The first time I moved to a new city for a job, I lived alone, and the loneliness I felt was almost unbearable. When I talked to friends on the phone, I told them how much I missed hugs—really, really good hugs from someone who cares about you. Physical touch is so important to human connection.
Of course, if you’re living alone during the coronavirus pandemic, then you probably haven’t talked to many people, and you definitely haven’t hugged anyone. That social contact is vital to your mental health, and going without it can bog you down enough to impact your work. You might feel distracted or disengaged, depressed, on edge, paranoid, or exhausted all the time. Unfortunately, that’s all normal.
My situation wasn’t nearly as confined as everyone’s is now, but I did find a few ways to manage loneliness on my own, and I’ll detail those below; however, you can also reach out to a telemedicine provider to schedule a therapy session or two.
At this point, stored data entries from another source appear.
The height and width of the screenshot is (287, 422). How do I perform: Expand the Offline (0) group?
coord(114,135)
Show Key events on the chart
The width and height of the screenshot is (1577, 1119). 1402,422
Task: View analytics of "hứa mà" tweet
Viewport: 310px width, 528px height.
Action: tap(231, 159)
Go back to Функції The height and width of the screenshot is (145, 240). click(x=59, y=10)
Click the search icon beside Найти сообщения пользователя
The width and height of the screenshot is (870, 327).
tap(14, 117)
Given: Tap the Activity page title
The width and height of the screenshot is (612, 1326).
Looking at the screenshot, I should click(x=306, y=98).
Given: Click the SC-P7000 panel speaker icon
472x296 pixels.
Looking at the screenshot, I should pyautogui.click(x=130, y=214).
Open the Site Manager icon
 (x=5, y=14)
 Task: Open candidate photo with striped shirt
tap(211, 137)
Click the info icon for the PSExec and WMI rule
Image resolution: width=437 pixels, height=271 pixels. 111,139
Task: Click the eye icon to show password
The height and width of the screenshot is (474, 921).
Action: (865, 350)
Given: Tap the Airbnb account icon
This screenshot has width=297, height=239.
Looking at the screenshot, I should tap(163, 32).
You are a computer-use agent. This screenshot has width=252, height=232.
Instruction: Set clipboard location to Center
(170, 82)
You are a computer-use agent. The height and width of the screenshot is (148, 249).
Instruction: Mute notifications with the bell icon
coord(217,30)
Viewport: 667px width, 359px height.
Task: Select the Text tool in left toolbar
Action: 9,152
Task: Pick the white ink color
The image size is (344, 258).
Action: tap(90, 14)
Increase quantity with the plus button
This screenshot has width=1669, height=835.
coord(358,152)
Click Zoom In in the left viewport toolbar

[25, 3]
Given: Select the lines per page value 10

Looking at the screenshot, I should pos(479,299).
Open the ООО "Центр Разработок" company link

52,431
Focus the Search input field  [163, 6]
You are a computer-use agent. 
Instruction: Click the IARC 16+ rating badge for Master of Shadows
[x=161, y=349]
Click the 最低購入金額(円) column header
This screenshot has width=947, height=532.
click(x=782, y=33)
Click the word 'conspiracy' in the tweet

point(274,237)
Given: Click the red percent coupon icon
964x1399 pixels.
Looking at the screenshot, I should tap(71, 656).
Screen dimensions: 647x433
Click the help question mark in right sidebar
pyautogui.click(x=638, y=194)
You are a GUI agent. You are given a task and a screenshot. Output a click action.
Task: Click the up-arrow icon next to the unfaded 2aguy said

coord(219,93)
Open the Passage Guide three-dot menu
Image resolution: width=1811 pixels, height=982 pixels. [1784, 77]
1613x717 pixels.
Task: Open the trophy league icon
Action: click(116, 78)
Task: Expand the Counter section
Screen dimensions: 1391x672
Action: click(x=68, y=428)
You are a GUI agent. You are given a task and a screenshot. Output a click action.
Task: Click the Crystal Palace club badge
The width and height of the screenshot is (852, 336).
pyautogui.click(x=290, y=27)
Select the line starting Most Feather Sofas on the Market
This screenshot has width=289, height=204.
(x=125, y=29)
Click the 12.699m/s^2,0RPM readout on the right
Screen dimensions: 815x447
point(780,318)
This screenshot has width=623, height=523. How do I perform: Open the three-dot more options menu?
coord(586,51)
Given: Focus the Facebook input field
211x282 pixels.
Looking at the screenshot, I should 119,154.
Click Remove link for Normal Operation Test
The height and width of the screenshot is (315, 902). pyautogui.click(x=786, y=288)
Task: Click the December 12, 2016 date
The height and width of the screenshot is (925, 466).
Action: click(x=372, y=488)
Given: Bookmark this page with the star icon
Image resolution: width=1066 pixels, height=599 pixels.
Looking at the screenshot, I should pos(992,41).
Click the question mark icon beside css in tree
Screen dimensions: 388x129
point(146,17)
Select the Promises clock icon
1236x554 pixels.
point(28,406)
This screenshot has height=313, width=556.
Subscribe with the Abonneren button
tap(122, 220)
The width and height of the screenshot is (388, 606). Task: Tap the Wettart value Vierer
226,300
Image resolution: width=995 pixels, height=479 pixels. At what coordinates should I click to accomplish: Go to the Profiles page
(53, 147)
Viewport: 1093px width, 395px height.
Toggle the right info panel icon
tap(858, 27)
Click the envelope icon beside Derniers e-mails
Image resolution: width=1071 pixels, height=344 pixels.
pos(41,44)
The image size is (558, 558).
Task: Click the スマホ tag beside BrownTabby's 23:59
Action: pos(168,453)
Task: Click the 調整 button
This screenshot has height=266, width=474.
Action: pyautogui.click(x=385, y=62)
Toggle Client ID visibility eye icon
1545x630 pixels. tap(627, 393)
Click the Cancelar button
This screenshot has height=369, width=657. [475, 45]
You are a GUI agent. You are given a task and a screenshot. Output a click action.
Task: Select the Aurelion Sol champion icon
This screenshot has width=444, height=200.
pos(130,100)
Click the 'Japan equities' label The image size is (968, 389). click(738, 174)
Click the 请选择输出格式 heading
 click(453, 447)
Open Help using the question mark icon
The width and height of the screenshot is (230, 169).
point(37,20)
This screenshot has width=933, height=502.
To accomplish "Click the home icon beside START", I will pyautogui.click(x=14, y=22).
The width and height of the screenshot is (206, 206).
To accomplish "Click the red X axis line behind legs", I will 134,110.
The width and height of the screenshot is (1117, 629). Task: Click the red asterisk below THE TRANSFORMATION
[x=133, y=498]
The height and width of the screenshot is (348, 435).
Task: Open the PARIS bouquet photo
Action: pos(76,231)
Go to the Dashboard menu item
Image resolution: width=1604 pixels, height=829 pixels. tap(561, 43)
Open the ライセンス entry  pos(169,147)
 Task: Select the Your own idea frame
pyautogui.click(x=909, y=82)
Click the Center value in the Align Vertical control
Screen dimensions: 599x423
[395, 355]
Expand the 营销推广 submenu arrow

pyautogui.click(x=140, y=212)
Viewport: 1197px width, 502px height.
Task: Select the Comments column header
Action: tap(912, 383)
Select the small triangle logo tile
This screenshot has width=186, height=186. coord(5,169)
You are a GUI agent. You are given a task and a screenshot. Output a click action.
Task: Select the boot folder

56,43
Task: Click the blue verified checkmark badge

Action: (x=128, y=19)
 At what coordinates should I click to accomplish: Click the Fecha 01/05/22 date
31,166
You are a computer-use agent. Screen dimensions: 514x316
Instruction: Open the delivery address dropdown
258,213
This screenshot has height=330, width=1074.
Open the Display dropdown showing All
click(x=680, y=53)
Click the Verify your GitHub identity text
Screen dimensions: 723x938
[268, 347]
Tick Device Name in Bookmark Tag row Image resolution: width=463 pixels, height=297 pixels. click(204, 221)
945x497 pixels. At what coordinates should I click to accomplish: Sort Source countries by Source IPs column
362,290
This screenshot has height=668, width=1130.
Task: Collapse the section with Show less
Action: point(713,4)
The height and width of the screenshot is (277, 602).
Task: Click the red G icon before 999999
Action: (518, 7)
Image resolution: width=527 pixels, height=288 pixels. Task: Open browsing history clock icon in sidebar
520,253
Loneliness can lead to more serious mental health disorders, and there’s nothing wrong with admitting you want or need to talk to someone.
1. Call someone
You’ve heard this advice a thousand times now because of COVID-19, but it’s worth repeating. Schedule times to catch up with friends, or ask coworkers to book quick coffee chats to hear about their lives. You don’t have to talk about the pandemic. Instead, swap stories about what podcasts you’re listening to or shows you’re watching. My coworker Sunny recommended I watch a documentary she’d just finished, and we spent the entirety of our next video chat talking about it. We joked about how we were both glad I’d done my homework for the meeting. You can still share experiences with people even if you’re not seeing them in person.
2. Take a shower
Did you know lonely people take more and hotter showers and baths than others? Yes, that’s true. Research from Yale University found that people use physical warmth to substitute for social connection; they also stay in the shower longer.
I didn’t know this when I lived on my own, but I did take a lot of showers—a lot. Sometimes twice a day. I’m not recommending you run up your water bill that much, but at least consider breaking up your loneliness with a physical change. Go for a walk or jog in place. Turn your music up and dance around your apartment. You can’t always control when people are available to talk to you throughout the day, but you can shimmy yourself out of the doldrums. ABBA helps.
3. Make plans
I know, you’re laughing because everyone’s plans have been canceled for the foreseeable future. We don’t even celebrate birthdays anymore. But making plans for yourself, even in quarantine, is a good way to keep from dwelling on your loneliness. Tune into an online cooking class or workout session. Create a list of movies you’ve never seen and mark them off as you go. Take a 30-minute walk during lunch. Lonely me grew to love the concept of “dating” myself—basically, doing a date-like activity on your own. You really can order pizza and watch all eight of the Harry Potter movies if you want to. You have that power.
4. Name the thing
So often, loneliness goes unsaid, so we feel like we’re the only ones experiencing it, like everyone else is doing a much better job at coping with coronavirus and social distancing. That’s not true. (Although some people are, and we hate them. Kidding, kidding.) Just because people aren’t telling you they’re lonely or stir crazy doesn’t mean they’re not feeling the same way as you are. People cope in different ways, but some feelings are unfailingly human. Loneliness is one of them.
What helped me to understand this was when a friend of mine told me she felt lonely, then we talked about why and what steps she could take to manage those feelings. Sometimes naming our emotions, even in a way that feels awkward or breaks social norms, allows us to navigate them. You can do that in a journal, aloud to yourself while you’re chopping up vegetables, or to a friend.
5. Understand this is temporary
Emotions like loneliness feel big, vast even, but we aren’t sitting beneath a wide and starry sky of feelings. We’re dealing with a temporary emotion in a temporary pandemic. Try pinpointing the start and endpoints of your loneliness. Then write them down and start looking for a pattern: I started feeling lonely when I saw people posting on Twitter about meeting for Zoom happy hours. I stopped feeling lonely when I listened to a podcast while doing the dishes.
You’re not looking for “loneliness triggers,” but rather, times when you’ve clearly not felt lonely to remind yourself that most feelings are finite—just like this pandemic. It will end, and you will socialize again. Until then, virtual hugs all around.